For our salon Lounge Loungewhere we bring together thought leaders for a deep divewe look at the challenges of sourcing in the fine-dining space

(Clockwise, from left) Aishwarya Nair Mathew, Gauri Devidayal, Jehangir Lawyer, Parveen Chander Kumar, Manu Chandra, and Aditya Raghavan. Photo: Abhijit Bhatlekar/Mint

By Divya KohliBy Komal Sharma

In India, the food we ate and cooked was always linked with local biodiversity, regional food habits and changing seasons. Over the last decade and a half, a boom in the fine-dining sector led us towards homogeneity in ingredients and a standardization of menus across generic European café-style restaurants. Now, a new generation of chefs, hoteliers and importers are devising ways to again make food culturally relevant and sustainable.

This has led to the rise of niche producers, new-age farmers and artisanal cheesemakers, all of whom are part of this burgeoning gourmet-food economy. Our panellists discussed one of the big issues this has given rise to: how to effectively straddle authenticity, sustainability and pricing with regard to both local and imported produce. Magazine Street Kitchen in Mumbai’s Byculla area, an experimental food venue run by Gauri Devidayal and Jay Yousuf that hosts chef’s tables and cooking workshops, provided a fitting backdrop. The kitchen was abuzz with prep for a Thanksgiving dinner and inviting smells of caramelized onions, melting chocolate and fresh bread filled the air. Edited excerpts from the discussion:

Lawyer: In the fine-dining space, you have certain limitations, at least when you are looking at finished products, so whether you are looking at cheese or charcuterie, it becomes impossible to replicate the same items locally.

 

 

Does that mean there is a greater focus on quality ingredients now?

Lawyer: The elephant in the room is price. Nobody wants to pay the prices for quality ingredients even if they have all the right kinds of certification in place. As a purveyor of imported seafood which is sustainable and line-caught, I am paying more but the truth is most people don’t give a damn and the economies of scale are just not there. And especially if someone is trying to do a similar thing in India with quality ingredients, the prices are so high that it just makes no commercial sense for me as I can import a similar ingredient at a cheaper price. It is a similar case with respect to quality, especially when I speak to the purchase officer in a hotel and have to explain that a more expensive 36-month-old Parmigiano-Reggiano that I have tastes better and only needs to be used in small quantities. However, he is not a chef and the only thing he is bothered about is the per kilo price.

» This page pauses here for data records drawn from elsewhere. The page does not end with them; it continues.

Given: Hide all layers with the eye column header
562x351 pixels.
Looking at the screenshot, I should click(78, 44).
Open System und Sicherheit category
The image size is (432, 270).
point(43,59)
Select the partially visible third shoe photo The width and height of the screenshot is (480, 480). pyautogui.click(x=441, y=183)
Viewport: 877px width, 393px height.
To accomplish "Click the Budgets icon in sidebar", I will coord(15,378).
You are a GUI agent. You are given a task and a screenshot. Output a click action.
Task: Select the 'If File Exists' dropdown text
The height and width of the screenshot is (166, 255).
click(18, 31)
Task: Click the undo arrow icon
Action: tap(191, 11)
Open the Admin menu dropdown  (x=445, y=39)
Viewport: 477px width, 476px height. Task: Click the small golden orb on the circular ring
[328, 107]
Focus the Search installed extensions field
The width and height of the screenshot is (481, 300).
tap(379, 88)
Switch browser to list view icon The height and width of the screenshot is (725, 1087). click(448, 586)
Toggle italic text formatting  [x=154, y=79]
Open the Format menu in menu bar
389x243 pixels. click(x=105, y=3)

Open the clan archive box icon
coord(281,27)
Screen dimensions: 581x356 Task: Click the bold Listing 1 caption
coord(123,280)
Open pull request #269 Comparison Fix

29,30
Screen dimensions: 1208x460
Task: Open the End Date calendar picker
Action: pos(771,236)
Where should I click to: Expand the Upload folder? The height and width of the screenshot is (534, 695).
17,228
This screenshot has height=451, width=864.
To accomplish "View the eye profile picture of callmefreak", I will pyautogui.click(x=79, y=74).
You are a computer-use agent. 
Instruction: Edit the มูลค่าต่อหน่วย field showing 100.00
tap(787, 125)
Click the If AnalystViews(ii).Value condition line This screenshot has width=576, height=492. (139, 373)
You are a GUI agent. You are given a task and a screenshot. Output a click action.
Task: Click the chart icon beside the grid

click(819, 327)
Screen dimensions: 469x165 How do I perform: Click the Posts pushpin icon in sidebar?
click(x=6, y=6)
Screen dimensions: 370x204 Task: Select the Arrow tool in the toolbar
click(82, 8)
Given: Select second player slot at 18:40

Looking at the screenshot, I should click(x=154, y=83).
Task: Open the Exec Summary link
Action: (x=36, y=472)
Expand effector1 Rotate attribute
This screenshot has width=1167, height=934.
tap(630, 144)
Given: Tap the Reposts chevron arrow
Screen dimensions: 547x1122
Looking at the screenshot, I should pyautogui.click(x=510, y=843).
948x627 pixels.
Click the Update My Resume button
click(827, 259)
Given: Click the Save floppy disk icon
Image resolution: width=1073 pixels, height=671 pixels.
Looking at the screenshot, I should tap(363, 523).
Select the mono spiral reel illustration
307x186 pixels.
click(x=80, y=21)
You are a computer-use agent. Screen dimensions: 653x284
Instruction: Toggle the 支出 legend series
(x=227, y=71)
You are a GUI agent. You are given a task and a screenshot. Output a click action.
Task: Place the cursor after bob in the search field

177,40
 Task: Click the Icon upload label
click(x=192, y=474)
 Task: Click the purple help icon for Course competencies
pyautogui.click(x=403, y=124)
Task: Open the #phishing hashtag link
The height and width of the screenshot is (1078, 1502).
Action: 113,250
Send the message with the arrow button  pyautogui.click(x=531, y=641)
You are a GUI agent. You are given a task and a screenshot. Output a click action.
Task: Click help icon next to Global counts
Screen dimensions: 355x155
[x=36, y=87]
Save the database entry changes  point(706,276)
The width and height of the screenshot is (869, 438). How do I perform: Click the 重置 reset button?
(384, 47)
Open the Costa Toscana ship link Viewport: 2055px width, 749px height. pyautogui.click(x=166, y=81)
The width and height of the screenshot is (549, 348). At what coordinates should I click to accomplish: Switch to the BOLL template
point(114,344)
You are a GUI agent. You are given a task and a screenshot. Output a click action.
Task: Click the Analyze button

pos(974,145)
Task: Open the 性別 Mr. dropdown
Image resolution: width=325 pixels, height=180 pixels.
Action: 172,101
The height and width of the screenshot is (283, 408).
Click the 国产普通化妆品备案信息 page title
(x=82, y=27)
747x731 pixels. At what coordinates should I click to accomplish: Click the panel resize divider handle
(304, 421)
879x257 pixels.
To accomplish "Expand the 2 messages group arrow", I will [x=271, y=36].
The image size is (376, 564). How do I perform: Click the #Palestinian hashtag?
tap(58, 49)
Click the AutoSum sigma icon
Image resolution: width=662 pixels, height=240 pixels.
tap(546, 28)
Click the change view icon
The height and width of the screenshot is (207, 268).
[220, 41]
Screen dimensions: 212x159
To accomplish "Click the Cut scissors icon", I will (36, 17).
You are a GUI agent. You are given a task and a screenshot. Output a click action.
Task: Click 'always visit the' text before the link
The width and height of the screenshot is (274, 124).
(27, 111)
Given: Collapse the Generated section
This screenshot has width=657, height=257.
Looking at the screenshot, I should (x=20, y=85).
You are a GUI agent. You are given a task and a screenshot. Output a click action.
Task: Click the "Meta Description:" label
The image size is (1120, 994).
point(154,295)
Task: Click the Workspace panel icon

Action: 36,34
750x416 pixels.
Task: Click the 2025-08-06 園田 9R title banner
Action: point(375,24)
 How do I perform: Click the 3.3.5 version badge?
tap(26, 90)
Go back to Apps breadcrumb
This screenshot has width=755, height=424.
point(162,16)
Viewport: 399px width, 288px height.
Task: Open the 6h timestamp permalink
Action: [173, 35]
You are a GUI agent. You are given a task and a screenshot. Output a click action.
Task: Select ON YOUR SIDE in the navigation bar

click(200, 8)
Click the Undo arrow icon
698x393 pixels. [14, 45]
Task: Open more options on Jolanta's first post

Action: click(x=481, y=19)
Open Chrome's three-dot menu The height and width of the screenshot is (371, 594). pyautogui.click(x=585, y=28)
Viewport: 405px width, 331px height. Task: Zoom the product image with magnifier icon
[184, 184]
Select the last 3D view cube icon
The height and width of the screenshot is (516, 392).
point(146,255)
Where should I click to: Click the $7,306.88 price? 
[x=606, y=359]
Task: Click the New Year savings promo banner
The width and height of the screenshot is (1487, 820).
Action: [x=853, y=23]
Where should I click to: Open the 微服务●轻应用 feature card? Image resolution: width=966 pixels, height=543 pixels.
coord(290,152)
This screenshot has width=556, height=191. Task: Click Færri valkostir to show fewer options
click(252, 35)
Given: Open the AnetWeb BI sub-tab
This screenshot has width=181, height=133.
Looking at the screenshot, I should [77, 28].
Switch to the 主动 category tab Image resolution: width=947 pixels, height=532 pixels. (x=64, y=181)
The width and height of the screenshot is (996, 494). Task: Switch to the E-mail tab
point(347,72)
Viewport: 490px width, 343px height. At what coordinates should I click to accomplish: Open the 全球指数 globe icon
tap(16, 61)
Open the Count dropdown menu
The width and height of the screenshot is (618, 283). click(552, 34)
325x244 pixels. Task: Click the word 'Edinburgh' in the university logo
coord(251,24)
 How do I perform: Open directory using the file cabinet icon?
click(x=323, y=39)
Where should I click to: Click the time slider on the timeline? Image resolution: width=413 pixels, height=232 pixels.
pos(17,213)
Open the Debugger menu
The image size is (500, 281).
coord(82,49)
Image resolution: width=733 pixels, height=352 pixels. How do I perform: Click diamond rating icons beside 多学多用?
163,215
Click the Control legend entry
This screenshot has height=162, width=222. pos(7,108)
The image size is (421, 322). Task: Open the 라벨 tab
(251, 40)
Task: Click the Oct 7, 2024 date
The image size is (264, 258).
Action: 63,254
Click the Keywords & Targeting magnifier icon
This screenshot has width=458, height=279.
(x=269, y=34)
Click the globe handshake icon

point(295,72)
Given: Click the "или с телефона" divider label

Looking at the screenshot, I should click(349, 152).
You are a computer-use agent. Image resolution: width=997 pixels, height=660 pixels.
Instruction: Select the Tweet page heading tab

We are a country with a long coastline and numerous rivers. How easy is it to craft a menu with only domestic catch?

Lawyer: So I buy octopus from Japan and my supplier there sources it from India and Pakistan. He actually asks me why I don’t get it directly from here. And I have tried but I just can’t get it here, simply because no one is willing to sell their produce locally because of the export perks given to suppliers.